Sabtu, April 20, 2024

Sangar ala Jokowi

Bandung Mawardi
Bandung Mawardi
Kuncen Bilik Literasi

“Saya ini tidak ada potongan pemimpin yang otoriter. Penampilan saya tidak sangar. Ke mana-mana juga selalu tersenyum. Makanya, saya berani bilang kalau saya bukan pemimpin yang otoriter,” kata Presiden Jokowi saat berpidato di Rapat Pimpinan Nasional Partai Demokrat di Sentul, Bogor, Jawa Barat, 10 Maret 2018.

Jokowi mengucap kata-kata itu sambil mesem dan wajah semringah. Kata-kata terasa enteng diucapkan dan gampang mengena ke pikiran dan perasaan ribuan pendengar.

(Baris dari sebuah set data)
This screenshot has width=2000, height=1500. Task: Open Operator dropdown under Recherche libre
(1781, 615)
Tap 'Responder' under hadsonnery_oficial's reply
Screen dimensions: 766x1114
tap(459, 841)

◆ Kerjakan berikut ini ◆
A – Jawab pertanyaan berikut berdasarkan petikan tentang Jokowi.
(i) Dalam acara apa dan di mana Presiden Jokowi berpidato pada 10 Maret 2018?
(ii) Menurut ucapannya, apa yang selalu dilakukan Jokowi ke mana-mana?
(iii) Bagaimana raut wajah Jokowi ketika mengucapkan kata-kata itu?
B – Ulangi bagian dari petikan tentang Jokowi, mulai dari kata-kata yang memuat "Sangar ala Jokowi" dan berhenti setelah "10 Maret 2018.".

◆ Jawaban tiap tugas ◆
A –
(i) Rapat Pimpinan Nasional Partai Demokrat di Sentul, Bogor, Jawa Barat.
(ii) Selalu tersenyum.
(iii) Mesem dan berwajah semringah.

B –
Sangar ala Jokowi

Bandung Mawardi
Bandung Mawardi
Kuncen Bilik Literasi

“Saya ini tidak ada potongan pemimpin yang otoriter. Penampilan saya tidak sangar. Ke mana-mana juga selalu tersenyum. Makanya, saya berani bilang kalau saya bukan pemimpin yang otoriter,” kata Presiden Jokowi saat berpidato di Rapat Pimpinan Nasional Partai Demokrat di Sentul, Bogor, Jawa Barat, 10 Maret 2018.